Scientists are at least sure that the experiment is working, and not just turned off, by the way. “People would give them the benefit of the doubt,” said Barbeau. But “it’s a difficult experiment to run because you see nothing in the detector.”
But there are plenty of other complicating factors in this process aside from getting rid of all the outside noise. Most processes we’ve observed in the universe conserves a property called lepton number. In theory, the number of leptons (neutrinos and electrons are examples of leptons) minus the number of antileptons should remain the same before and after some physical reaction. Regular beta decay starts with a lepton number of zero and ends with zero (one electron minus one antineutrino). Neutrinoless double beta decay starts with zero and ends with two. As a note, we want to see this violation happen. I’m just pointing out that this decay is breaking a not-that-well-supported rule.

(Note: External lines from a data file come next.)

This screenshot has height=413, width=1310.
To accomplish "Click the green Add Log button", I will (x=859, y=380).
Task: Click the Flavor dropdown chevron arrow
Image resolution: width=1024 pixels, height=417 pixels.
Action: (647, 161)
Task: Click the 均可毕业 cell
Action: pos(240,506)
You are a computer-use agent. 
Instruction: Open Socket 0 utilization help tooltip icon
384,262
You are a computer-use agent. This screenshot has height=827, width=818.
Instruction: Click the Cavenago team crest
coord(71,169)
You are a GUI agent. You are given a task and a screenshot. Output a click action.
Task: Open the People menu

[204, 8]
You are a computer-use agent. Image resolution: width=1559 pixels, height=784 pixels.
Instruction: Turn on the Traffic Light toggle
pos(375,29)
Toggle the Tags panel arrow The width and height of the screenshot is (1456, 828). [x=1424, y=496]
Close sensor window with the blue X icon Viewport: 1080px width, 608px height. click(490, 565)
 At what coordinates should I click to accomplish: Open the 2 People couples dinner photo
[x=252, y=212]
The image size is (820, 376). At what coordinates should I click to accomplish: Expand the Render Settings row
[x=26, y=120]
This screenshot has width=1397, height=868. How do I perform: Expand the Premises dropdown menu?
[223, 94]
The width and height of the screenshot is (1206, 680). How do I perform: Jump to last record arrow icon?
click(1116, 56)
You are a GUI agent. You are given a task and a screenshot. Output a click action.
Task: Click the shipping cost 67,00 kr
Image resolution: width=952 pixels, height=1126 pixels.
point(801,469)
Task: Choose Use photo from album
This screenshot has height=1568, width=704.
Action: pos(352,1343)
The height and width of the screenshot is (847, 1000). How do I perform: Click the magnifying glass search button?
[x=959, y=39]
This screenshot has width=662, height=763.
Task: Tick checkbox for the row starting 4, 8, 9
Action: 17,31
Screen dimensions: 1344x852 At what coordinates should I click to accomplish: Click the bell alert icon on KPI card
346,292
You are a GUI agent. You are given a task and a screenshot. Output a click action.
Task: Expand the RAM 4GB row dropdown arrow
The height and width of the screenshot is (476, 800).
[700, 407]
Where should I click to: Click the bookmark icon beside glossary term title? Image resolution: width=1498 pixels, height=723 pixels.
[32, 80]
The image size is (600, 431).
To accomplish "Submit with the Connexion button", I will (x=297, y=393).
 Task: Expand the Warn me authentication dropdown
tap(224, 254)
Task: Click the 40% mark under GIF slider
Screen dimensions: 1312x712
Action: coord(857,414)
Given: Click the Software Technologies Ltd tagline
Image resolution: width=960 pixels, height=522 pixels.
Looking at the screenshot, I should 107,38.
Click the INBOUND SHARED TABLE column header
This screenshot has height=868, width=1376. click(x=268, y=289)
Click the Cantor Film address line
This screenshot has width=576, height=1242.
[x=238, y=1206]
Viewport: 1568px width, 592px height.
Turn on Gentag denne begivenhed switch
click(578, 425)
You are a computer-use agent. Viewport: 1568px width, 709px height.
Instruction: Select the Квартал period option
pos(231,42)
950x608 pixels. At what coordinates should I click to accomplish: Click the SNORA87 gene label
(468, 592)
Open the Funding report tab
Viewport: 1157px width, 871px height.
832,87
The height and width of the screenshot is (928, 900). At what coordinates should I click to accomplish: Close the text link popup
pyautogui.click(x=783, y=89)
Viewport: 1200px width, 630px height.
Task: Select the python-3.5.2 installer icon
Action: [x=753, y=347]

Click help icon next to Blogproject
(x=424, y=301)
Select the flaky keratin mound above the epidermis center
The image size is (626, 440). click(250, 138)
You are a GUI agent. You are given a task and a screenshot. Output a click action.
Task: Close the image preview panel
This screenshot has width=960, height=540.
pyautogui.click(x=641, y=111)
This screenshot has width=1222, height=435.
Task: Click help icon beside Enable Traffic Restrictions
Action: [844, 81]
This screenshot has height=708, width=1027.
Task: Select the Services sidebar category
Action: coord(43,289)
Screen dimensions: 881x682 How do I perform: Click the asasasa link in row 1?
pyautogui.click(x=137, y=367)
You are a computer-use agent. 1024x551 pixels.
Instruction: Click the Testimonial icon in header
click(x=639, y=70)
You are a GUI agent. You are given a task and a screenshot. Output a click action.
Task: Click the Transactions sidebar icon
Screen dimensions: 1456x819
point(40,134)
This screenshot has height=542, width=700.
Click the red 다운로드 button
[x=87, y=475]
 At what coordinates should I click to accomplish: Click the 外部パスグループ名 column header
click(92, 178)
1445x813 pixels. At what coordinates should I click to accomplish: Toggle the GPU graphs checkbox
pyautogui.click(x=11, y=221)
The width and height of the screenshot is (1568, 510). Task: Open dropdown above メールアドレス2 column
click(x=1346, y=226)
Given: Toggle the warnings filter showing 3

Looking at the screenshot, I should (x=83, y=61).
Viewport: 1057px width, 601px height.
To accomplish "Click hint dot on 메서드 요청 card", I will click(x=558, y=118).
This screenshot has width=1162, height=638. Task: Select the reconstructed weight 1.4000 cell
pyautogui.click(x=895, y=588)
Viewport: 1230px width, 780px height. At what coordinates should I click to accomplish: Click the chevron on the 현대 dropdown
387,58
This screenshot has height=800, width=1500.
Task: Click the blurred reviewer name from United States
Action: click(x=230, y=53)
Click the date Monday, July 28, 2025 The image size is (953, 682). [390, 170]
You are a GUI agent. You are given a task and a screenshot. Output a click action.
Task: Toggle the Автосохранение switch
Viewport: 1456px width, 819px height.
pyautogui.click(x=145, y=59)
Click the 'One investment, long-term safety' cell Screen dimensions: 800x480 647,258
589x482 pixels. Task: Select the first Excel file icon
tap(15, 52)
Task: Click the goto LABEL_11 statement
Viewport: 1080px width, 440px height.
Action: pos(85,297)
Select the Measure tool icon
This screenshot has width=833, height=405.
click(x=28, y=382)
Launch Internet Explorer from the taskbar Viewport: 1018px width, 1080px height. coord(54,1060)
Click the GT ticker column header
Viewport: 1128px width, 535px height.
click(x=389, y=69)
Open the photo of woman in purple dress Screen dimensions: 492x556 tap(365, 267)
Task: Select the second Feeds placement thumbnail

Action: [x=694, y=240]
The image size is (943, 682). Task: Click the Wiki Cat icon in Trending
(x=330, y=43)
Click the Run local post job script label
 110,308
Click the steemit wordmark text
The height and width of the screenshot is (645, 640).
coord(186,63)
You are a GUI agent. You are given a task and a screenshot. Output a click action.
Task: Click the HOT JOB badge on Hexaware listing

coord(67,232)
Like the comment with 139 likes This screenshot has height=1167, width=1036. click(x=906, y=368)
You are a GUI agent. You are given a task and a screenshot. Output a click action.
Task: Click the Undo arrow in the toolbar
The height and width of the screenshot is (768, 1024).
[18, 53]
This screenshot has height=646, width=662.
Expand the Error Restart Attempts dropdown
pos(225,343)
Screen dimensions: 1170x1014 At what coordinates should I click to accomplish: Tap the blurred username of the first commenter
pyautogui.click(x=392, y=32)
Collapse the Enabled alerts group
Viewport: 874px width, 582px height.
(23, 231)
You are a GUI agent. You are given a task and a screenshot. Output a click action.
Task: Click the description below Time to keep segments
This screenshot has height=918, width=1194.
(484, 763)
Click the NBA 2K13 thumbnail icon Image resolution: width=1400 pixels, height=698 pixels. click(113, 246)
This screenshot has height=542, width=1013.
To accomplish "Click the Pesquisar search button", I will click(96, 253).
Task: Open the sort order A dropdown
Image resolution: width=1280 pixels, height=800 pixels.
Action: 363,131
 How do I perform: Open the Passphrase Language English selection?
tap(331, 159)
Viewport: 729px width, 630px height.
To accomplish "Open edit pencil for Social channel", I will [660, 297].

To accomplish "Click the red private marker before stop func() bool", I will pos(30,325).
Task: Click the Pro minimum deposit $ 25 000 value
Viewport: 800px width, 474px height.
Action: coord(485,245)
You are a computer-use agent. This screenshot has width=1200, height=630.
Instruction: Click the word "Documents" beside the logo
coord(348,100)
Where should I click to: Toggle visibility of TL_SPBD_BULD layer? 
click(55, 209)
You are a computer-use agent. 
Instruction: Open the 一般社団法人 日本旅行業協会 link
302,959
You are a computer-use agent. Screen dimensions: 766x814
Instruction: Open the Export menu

And the neutrinoless double beta decay is really, really rare—its half life, the amount of time it takes for half of the possible events to happen, is several times the age of the universe. So scientists might have to sit and watch this vat for a very, very long time. But hey, that’s why they have so much germanium.
GERDA isn’t the only experiment looking for this decay—there’s the MAJORANA experiment, the CUORE-0, COBRA, and others. If we don’t spot this decay, we might just have to go looking for other evidence of neutrinos being their own antiparticles. And there’s so much more about neutrinos we don’t know—we can’t even accurately measure their mass, for example.
Anyway, now that we’ve got the working GERDA detector…it’s time to watch and wait.